W!o+ 的《小伶鼬工坊演義》︰神經網絡與深度學習【發凡】

對一本小巧完整而且寫的好的書,又該多說些什麼的呢?於是幾經思慮,就講講過去之閱讀隨筆與念頭雜記的吧!終究面對一個既舊也新的議題,尚待火石電光激發創意和發想。也許只需一個洞見或將改變人工智慧的未來乎??

Michael Nielsen 先生開宗明義在首章起頭

The human visual system is one of the wonders of the world. Consider the following sequence of handwritten digits:

Most people effortlessly recognize those digits as 504192. That ease is deceptive. In each hemisphere of our brain, humans have a primary visual cortex, also known as V1, containing 140 million neurons, with tens of billions of connections between them. And yet human vision involves not just V1, but an entire series of visual cortices – V2, V3, V4, and V5 – doing progressively more complex image processing. We carry in our heads a supercomputer, tuned by evolution over hundreds of millions of years, and superbly adapted to understand the visual world. Recognizing handwritten digits isn’t easy. Rather, we humans are stupendously, astoundingly good at making sense of what our eyes show us. But nearly all that work is done unconsciously . And so we don’t usually appreciate how tough a problem our visual systems solve.

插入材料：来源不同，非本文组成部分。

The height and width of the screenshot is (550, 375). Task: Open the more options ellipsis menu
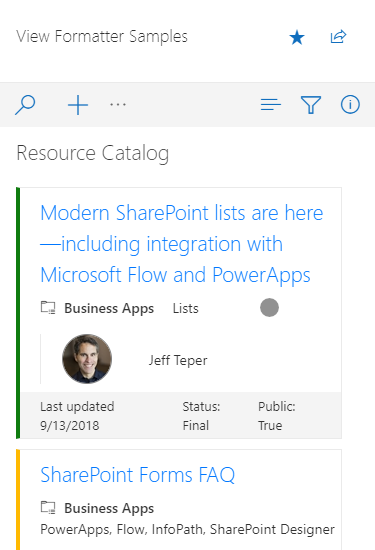(118, 105)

The difficulty of visual pattern recognition becomes apparent if you attempt to write a computer program to recognize digits like those above. What seems easy when we do it ourselves suddenly becomes extremely difficult. Simple intuitions about how we recognize shapes – “a 9 has a loop at the top, and a vertical stroke in the bottom right” – turn out to be not so simple to express algorithmically. When you try to make such rules precise, you quickly get lost in a morass of exceptions and caveats and special cases. It seems hopeless.

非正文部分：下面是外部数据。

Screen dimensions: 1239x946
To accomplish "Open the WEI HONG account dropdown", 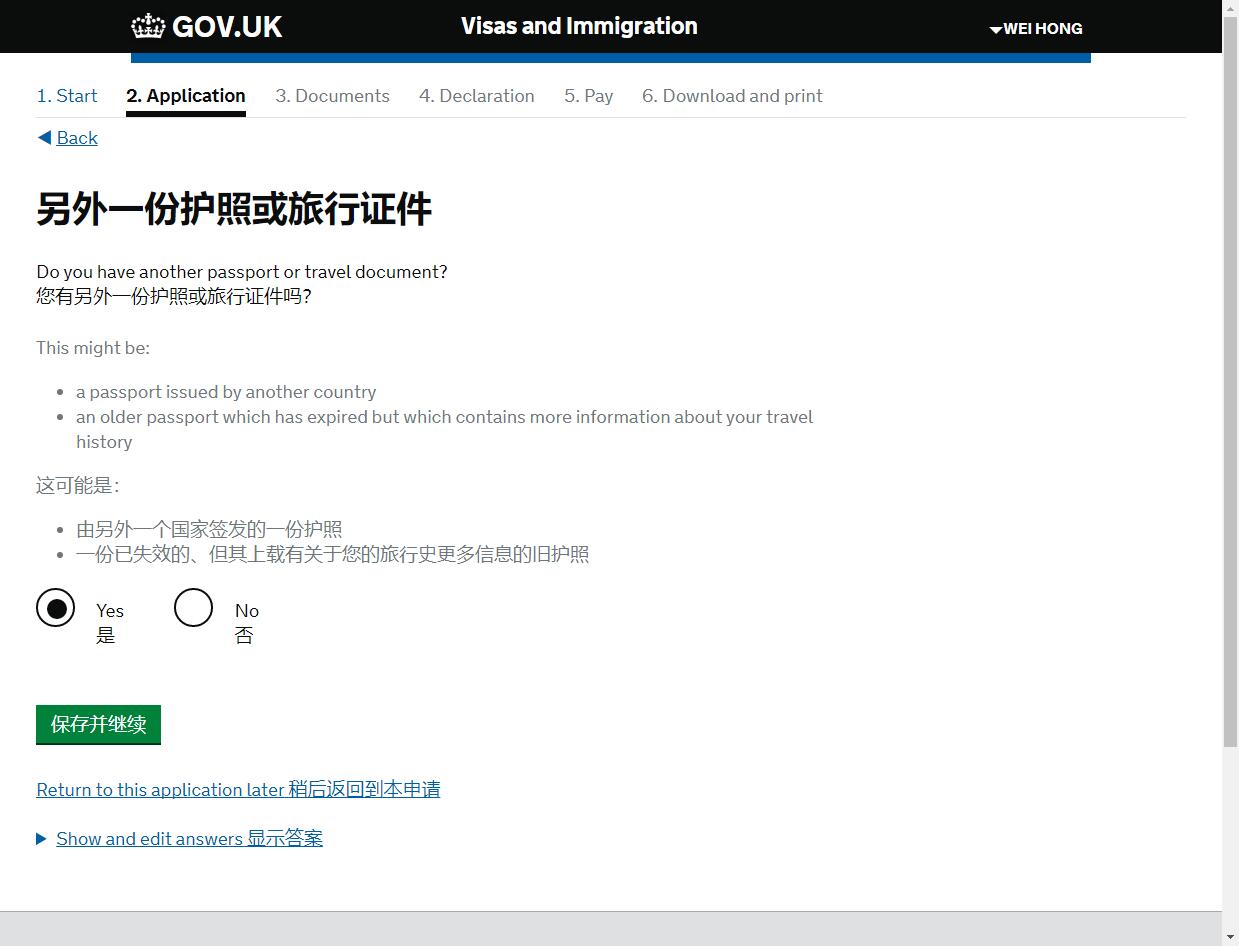I will [x=1036, y=29].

Neural networks approach the problem in a different way. The idea is to take a large number of handwritten digits, known as training examples,

 

and then develop a system which can learn from those training examples. In other words, the neural network uses the examples to automatically infer rules for recognizing handwritten digits. Furthermore, by increasing the number of training examples, the network can learn more about handwriting, and so improve its accuracy. So while I’ve shown just 100 training digits above, perhaps we could build a better handwriting recognizer by using thousands or even millions or billions of training examples.

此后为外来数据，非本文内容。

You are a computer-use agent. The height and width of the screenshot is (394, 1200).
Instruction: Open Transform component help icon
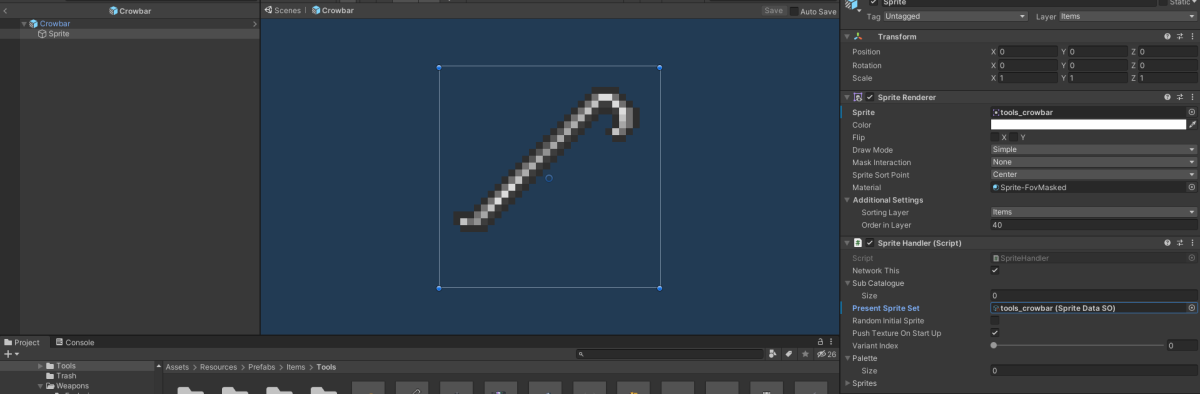pyautogui.click(x=1167, y=37)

In this chapter we’ll write a computer program implementing a neural network that learns to recognize handwritten digits. The program is just 74 lines long, and uses no special neural network libraries. But this short program can recognize digits with an accuracy over 96 percent, without human intervention. Furthermore, in later chapters we’ll develop ideas which can improve accuracy to over 99 percent. In fact, the best commercial neural networks are now so good that they are used by banks to process cheques, and by post offices to recognize addresses.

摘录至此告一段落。